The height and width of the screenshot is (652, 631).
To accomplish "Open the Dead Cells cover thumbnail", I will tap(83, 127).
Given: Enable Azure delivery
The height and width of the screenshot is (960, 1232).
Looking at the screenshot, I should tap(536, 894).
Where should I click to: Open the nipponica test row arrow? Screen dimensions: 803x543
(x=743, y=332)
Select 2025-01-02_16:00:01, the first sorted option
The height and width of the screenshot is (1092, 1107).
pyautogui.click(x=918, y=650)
+===+
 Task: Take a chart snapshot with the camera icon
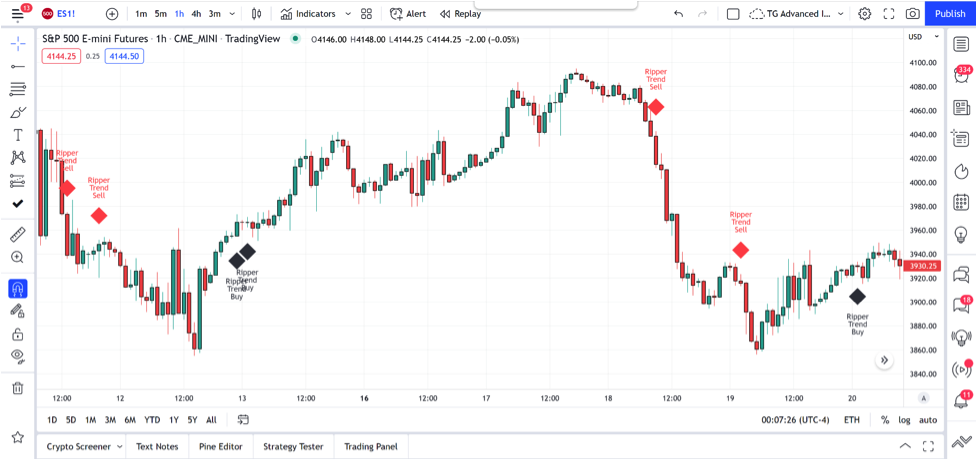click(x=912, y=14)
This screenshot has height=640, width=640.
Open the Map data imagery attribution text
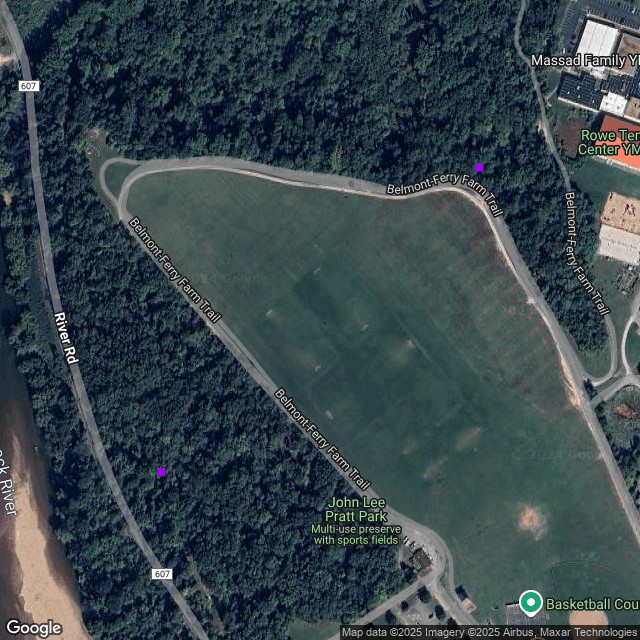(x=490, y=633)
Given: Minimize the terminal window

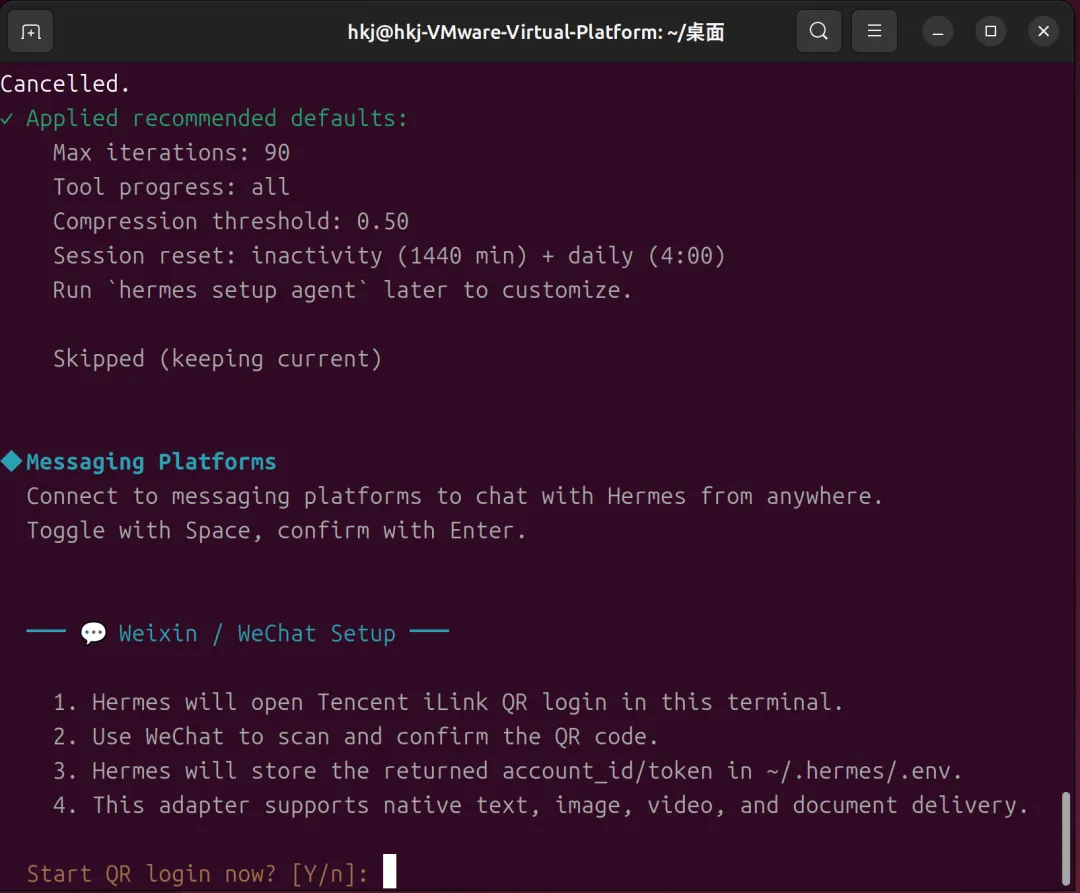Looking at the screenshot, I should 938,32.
+===+
Your answer should consist solely of the lines above from the line with "The height and width of the screenshot is (652, 631)." to the line with "Given: Enable Azure delivery", both included, reproduced exactly.

The height and width of the screenshot is (652, 631).
To accomplish "Open the Dead Cells cover thumbnail", I will tap(83, 127).
Given: Enable Azure delivery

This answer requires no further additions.